Dazu sollte es nicht kommen und ein mündiges gesellschaftliches Bewusstsein über die Chancen und Risiken des Cyber- und Informationsraumes erscheint mir als ganz wesentlicher Schlüssel zum Erfolg.
Wie aber in Ermangelung eines weltweiten und konsentierten Regelwerks, mögen Sie fragen, und wer setzt dafür die Maßstäbe?
In dieser noch unbestimmten Phase denke ich, wir alle gemeinsam, meine Herren, und da beziehe ich einmal die Damenwelt in Abwesenheit ausdrücklich ein; wir alle mit unserem gesunden Menschenverstand, mit der geschichtlich gereiften Erfahrung für die richtige Staatsform und Wertschätzung unserer gesellschaftlichen Errungenschaften, – aber eben auch Entschlossenheit, gegenüber deren Bedrohung wehrhaft zu sein.

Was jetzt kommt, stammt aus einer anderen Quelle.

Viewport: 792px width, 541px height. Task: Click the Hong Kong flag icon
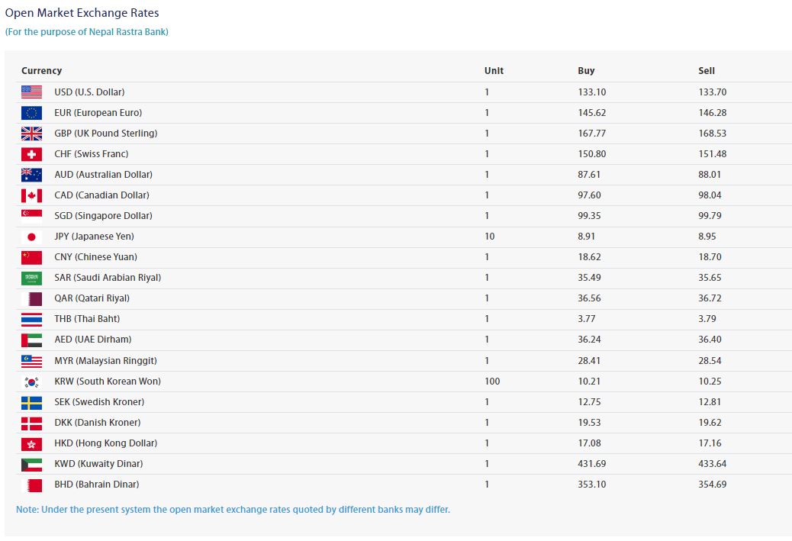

Gerade Letzteres braucht Einsicht und Verständnis, und die sind in unserer Wohlstandsgesellschaft noch nicht sehr weit verbreitet; aber die Betroffenheit nimmt zu und das spürt man bereits.
Wer unsere freien und unabhängigen Medien als Lügenpresse beschimpft, verkennt in verheerender Art und Weise, dass nur sie ein wirksames Korrektiv zu jenen Fake-News sein können, die unseren gesellschaftlichen Zusammenhalt bedrohen, und wer möchte schon auf einen Follower bei Twitter reduziert werden.
Wer Abwehr nur defensiv begreift, verlernt es, sich in die Situation eines Angreifers zu versetzen, um die eigenen Maßgaben auch wirkungsvoll zu überprüfen.
Und wer die Verhältnismäßigkeit der Mittel als völkerrechtliches Prinzip anerkennt sollte diese Verhältnismäßigkeit auch in der Wahl seiner eigenen Mittel anwenden können, sonst bleibt ihm nur die Opferrolle, und die kann niemand ernsthaft wollen.
Das mag sehr theoretisch klingen, wird aber rasch konkret, wenn ich es an einem Beispiel illustriere, das sich kürzlich so auch zugetragen hat:
(Extem.: Mitarbeiterin zivile Hilfsorganisation, Entführung AFG, Kontakt, Verhandlungslösung Zug um Zug Übergabe, CNO, UAV, Freisetzung)
Es geht also nicht ohne offensive Fähigkeiten, die auch den Gegner bedrohen, der solche Mittel zur Anwendung bringt; im Übrigen ein alter militärischer Grundsatz, der noch auf Moltke, den Älteren, zurückgeht.
Auf dem Nato-Gipfel 2016 wurde diese Notwendigkeit durch alle 28 HoSG erörtert und der Cyber- und Informationsraum als eigenständige Operationsdomäne anerkannt.
Ein Center of Excellence wurde in Tallin eingerichtet und die Mitgliedstaaten zur Anpassung ihrer Strukturen verpflichtet.
Dem sind wir gefolgt mit Aufstellung der Abteilung Cyber/IT im BMVg, auch verantwortlich für die strategische Steuerung des hauseigenen IT-Dienstleisters BWI, und der Einrichtung des OrgBereiches CIR mit rund 14.000 Soldaten und zivilen Mitarbeitern.
Zudem haben wir als Start-Up den Cyber-Innovation-Hub gegründet, ein kleines Team von „Techies“, IT-Spezialisten und Gründern, – digitale Trüffelschweine –, wenn Sie so wollen, die für uns als „Scouts“ den Markt sichten, ohne schon im Ansatz durch die hauseigene Bürokratie zerrieben zu werden.
Dafür brauchen Sie geeignetes Personal und das ist, – da trage ich Eulen nach Athen –, gegenwärtig heiß umworben.
Daher haben wir uns entschlossen, an der Bw Universität in München den internationalen Master-Studiengang „Cyber Sicherheit“ mit 13 Professuren neu einzurichten und auf dem Campus mit einem entsprechenden Forschungszentrum zu koppeln.
Das alles entfaltet langsam Wirkung und stößt auf großes internationales Interesse, wie Sie sich wohl vorstellen können.
Wirkung, wie ich sehe, zeigt aber auch die nunmehr fast fünfstündige Beatmung durch die Dramaturgen des Tabak-Collegiums, – und zwar auf Ihre körperliche Verfassung, meine Herren.
Daher ende ich mit Mark Twain, der einmal feststellte: „Was Rednern an Tiefe fehlt, sollten sie nicht durch Länge ausgleichen“, und diesen Eindruck möchte ich vermeiden.